__DOCUMENT PASSAGE__:
_ _ _ _ _

The school system in Chennai consists of an array of structured systems. Children typically start school (junior or lower kindergarten) at the age of three, progressing to senior or upper kindergarten followed by twelve years of study. Class 10 and class 12 involve taking public examinations conducted by various accreditation boards. Most of the schools are accredited to Tamil Nadu State Board.

Administrative categories
Chennai schools fall into two administrative categories - government schools called as corporation schools, and privately run schools. Private schools fall under the following categories: schools with central board syllabus, schools with state board syllabus, schools with matriculation syllabus, schools with Anglo Indian syllabus and schools with Oriental syllabus. In private managed state board syllabus schools there are two categories: self-financing and government aided schools. In some government aided schools a few sections may also be self-financing. From the academic year of 2011, the Government of Tamil Nadu has brought in "Samachiyar Kalvi" syllabus to replace Anglo Indian, state, Oriental and matriculation modes of education. Now only the following syllabi are available in Tamil Nadu: Samachyar Kalvi, CBSE, ICSE and IGCSE.

Medium of instruction
Most private schools are English medium (medium of instruction is English) while the government run schools are primarily Tamil medium. The schools run by the central government have a dual medium of instruction - English and Hindi.

_ _ _ _ _

__EXTRACTED INFORMATION__:
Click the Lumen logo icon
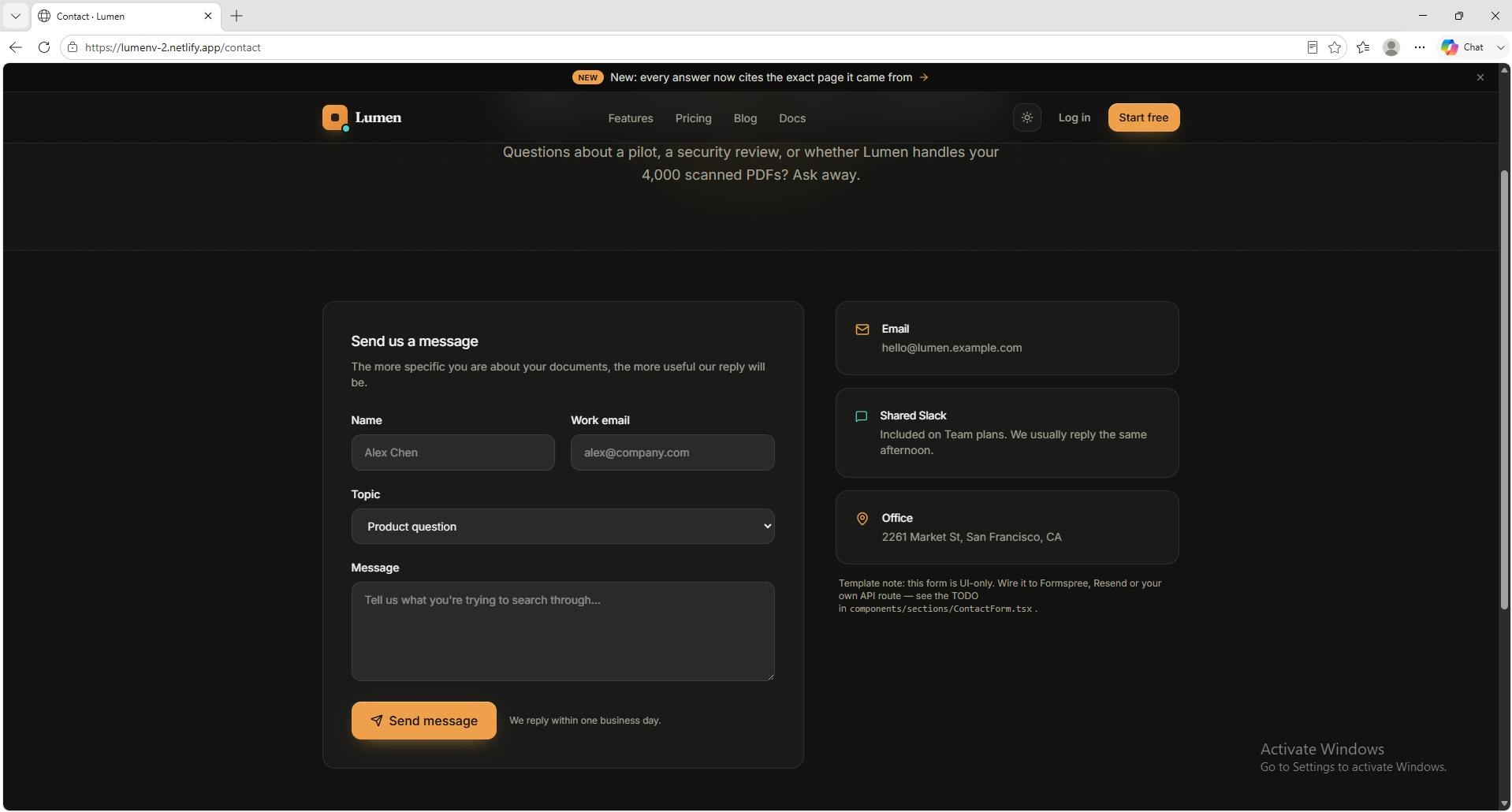This screenshot has height=812, width=1512. [335, 117]
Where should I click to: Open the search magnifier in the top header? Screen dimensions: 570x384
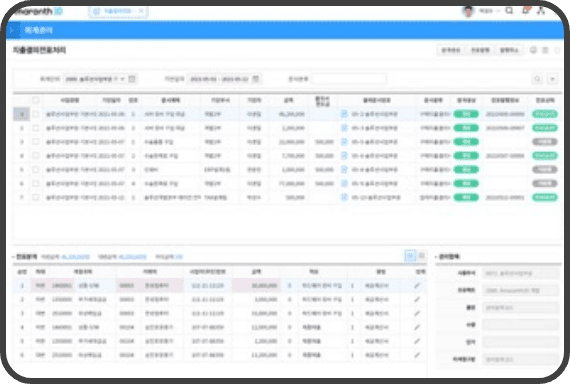(509, 11)
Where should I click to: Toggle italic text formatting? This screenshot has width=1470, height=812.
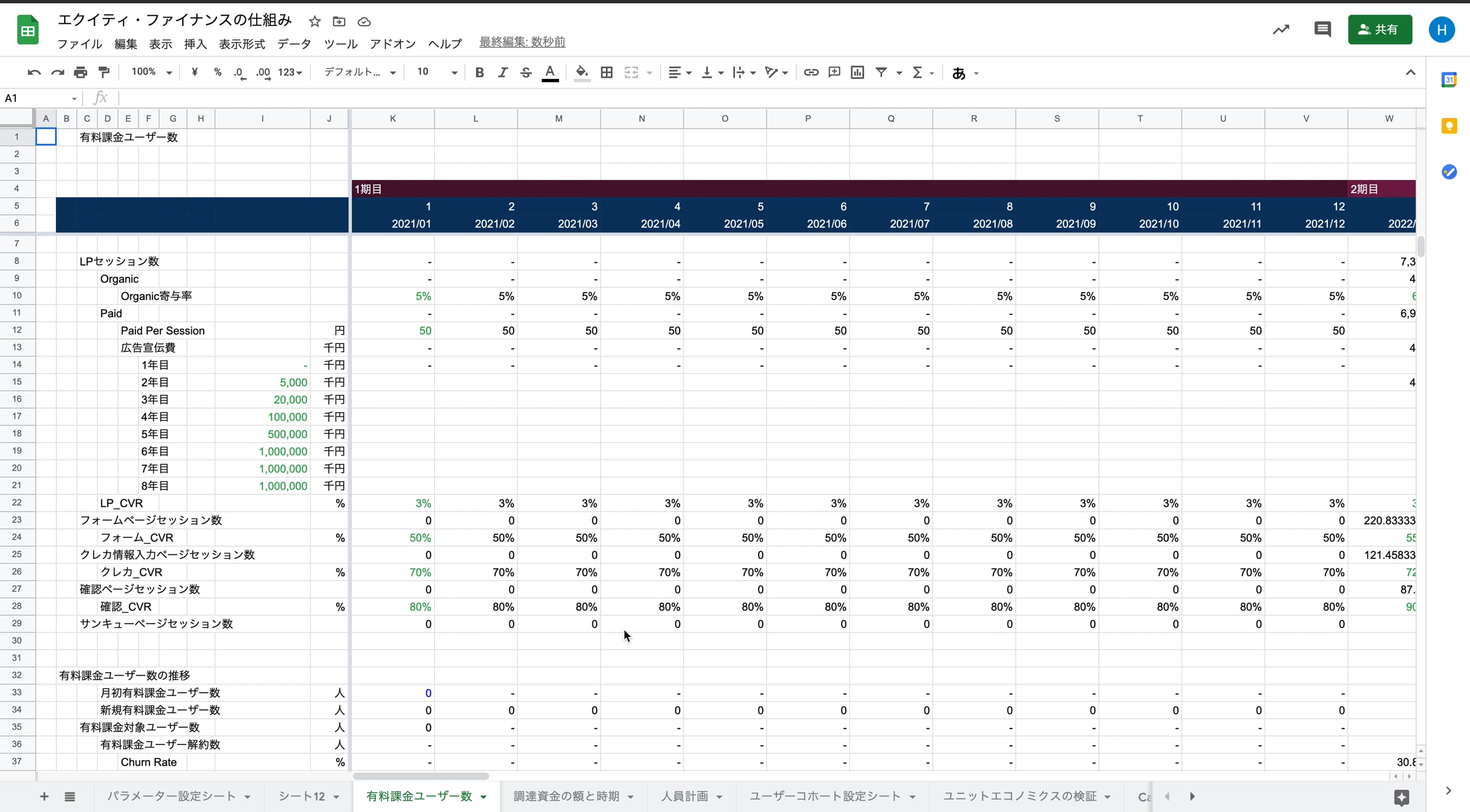point(502,73)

_ _ _ _ _

__TASKS AND EXERCISES__:
(1) According to the passage on Chennai's school system, at what age do children typically start school?
(2) Name every syllabus that the passage on Chennai's school system says is now available in Tamil Nadu.
(3) Extend the passage on Chennai's school system past its last sentence.
The records are drawn from a separate source.

__PER-TASK ANSWERS__:
(1) At the age of three.

(2) Samachyar Kalvi, CBSE, ICSE, IGCSE

(3)
Accreditation
All recognized schools belong to one of the following accreditation systems:

 Central Board of Secondary Education - for all years of study
 International General Certificate of Secondary Education - for all years of study
 National Institute of Open Schooling (NIOS)-for all years of study 
 Tamil Nadu State Board - for all years of study
 Council for the Indian School Certificate Examinations - for all years of study
 Matriculation System for classes K-10 and automatically rolled over to Tamil Nadu State Board for classes 11 and 12
 Tamil Nadu Anglo-Indian System for classes K-10 and automatically rolled over to Tamil Nadu State Board for classes 11 and 12

Exceptions to the above rule include a few schools that follow the Montessori method, International Baccalaureate or the American system.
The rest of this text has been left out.